====== SECCIÓN DE TEXTO

Citemos algunas cifras que confirman la excepcionalidad del fenómeno: desde abril de 1987 (Buenos Aires) a enero de 2019 (Panamá) más de 20 millones de muchachas y muchachos han asistido a alguna de las JMJ. Escenario de las mismas han sido 12 ciudades repartidas en cuatro continentes. Europa acapara la mayoría con siete (Roma, Santiago de Compostela, Czestochowa, París, Colonia, Madrid y Cracovia) seguida de las dos Américas con cuatro (Buenos Aires, Denver, Río de Janeiro y Panamá) y con una Asia (Manila) y Oceanía (Sídney). África sigue siendo el único continente que no ha podido convocar a los jóvenes del mundo en torno al Papa; razones logísticas y económicas explican esta anomalía.

Eucaristía en la misa de clausura de la XXVIII Jornada Mundial de la Juventud que ha oficiado en la playa de Copacabana de Río de Janeiro

Eucaristía de clausura de la Jornada Mundial de la Juventud de Río de Janeiro 2013, en Copacabana

Solo dos países han tenido el privilegio de repetir la experiencia: España (Madrid y Compostela) y Polonia (Czestochowa y Cracovia). La JMJ con más alto número de participantes fue la celebrada en Manila (10-15 de enero 1995), con cinco millones; y la menos frecuentada fue la de Panamá (22-27 de enero de 2019), a la que asistieron 300.000 jóvenes, en su mayoría procedentes de los países latinoamericanos.

============
====== REGISTROS PARA PROCESAR

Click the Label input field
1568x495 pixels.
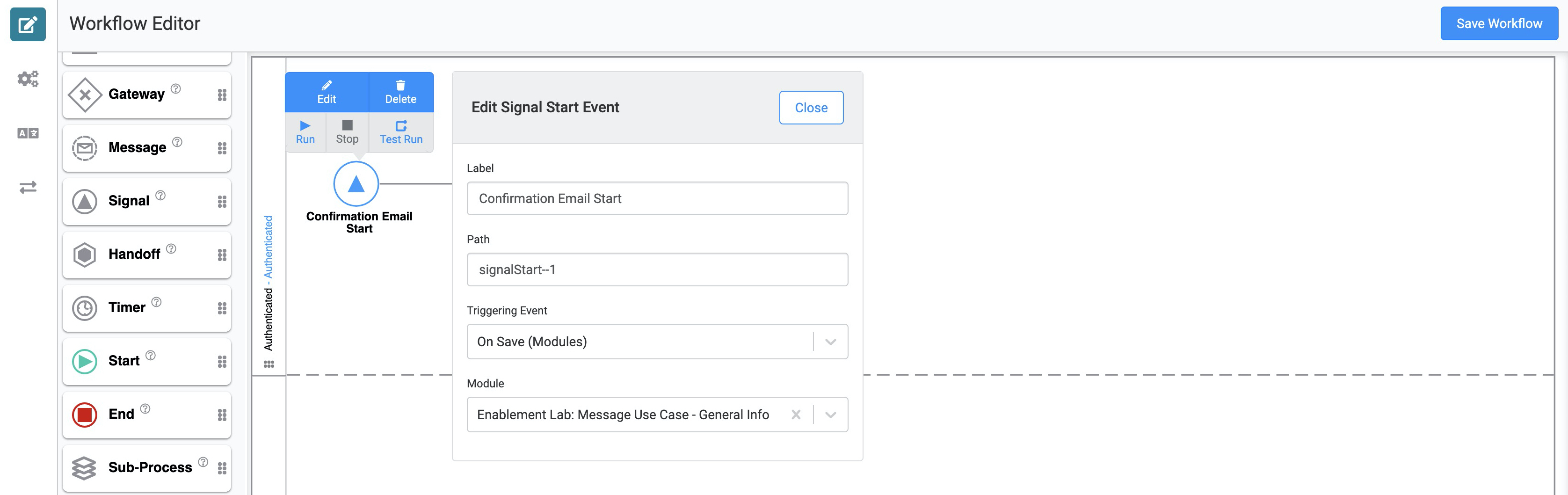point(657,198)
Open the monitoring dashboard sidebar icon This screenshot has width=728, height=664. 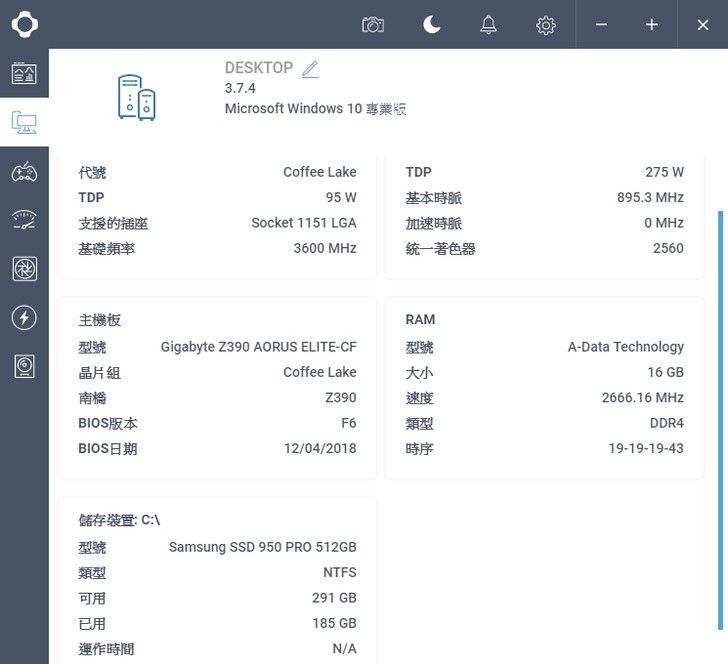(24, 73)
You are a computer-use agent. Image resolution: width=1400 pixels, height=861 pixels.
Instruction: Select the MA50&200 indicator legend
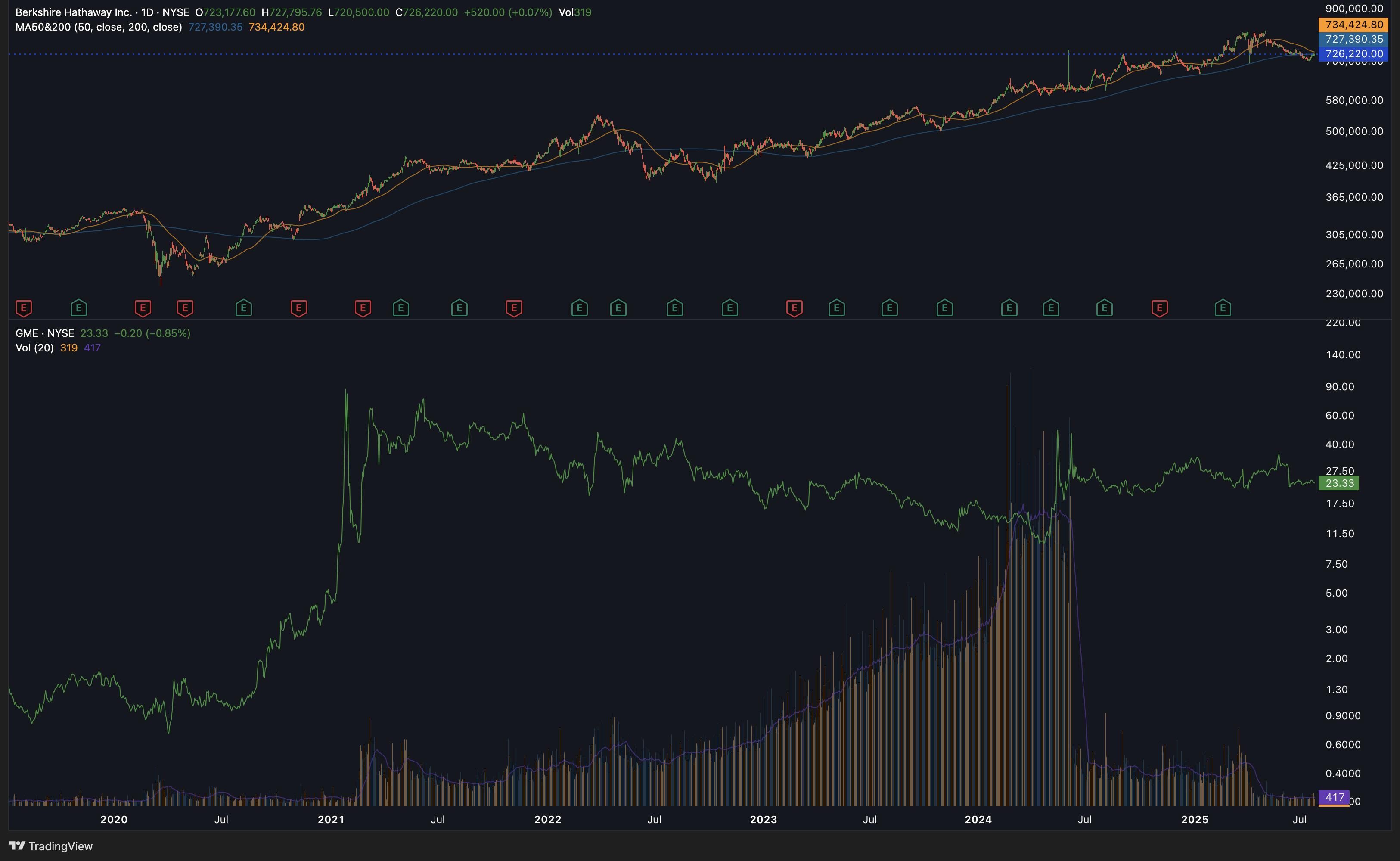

============

◆ **INSTRUCCIONES DE TRABAJO**:
a) Reúne todas las líneas de los registros que contengan la cadena "pixels".
b) Escribe la parte siguiente del texto sobre las Jornadas Mundiales de la Juventud, a partir de donde termina.
Los registros no guardan ninguna relación con el texto.

◆ **RESPUESTAS**:
a)
1568x495 pixels.
You are a computer-use agent. Image resolution: width=1400 pixels, height=861 pixels.

b)
Wojtyla, jóvenes y Pironio

Sobre su decisión de crear las JMJ, en su libro ‘Cruzando el umbral de la esperanza’, Karol Wojtyla reconoce: “Nadie ha inventado las Jornadas Mundiales de los Jóvenes. Fueron ellos quienes las crearon… No es verdad que sea el Papa quien lleva a los jóvenes de un extremo al otro del globo terráqueo. Son ellos quienes le llevan a él. Y aunque sus años aumentan, ellos le exhortan a ser joven, no le permiten que olvide su experiencia, su descubrimiento de la juventud y la gran importancia que tiene para la vida de cada hombre” (p. 134).

El Papa, sin embargo, admite que “mi mérito fue el de haber hecho de antena. De haber captado, es un decir, una real necesidad de los jóvenes”. No fue, desde luego, el único en hacerlo. A su lado estaba el cardenal argentino Eduardo Pironio, al que había nombrado presidente del Pontificio Consejo para los Laicos.

Una pregunta surge con frecuencia en estos treinta y tantos años de las Jornadas, sobre qué jóvenes asisten a ellas: ¿se trata de beatos o iluminados, o son más bien, simplemente, curiosos o amantes de experiencias inéditas? No hay respuestas sencillas. De alguna manera, respondía a ello el cardenal Antonio María Rouco Varela, a quien cabe el honor de haber organizado las JMJ de Santiago de Compostela y Madrid.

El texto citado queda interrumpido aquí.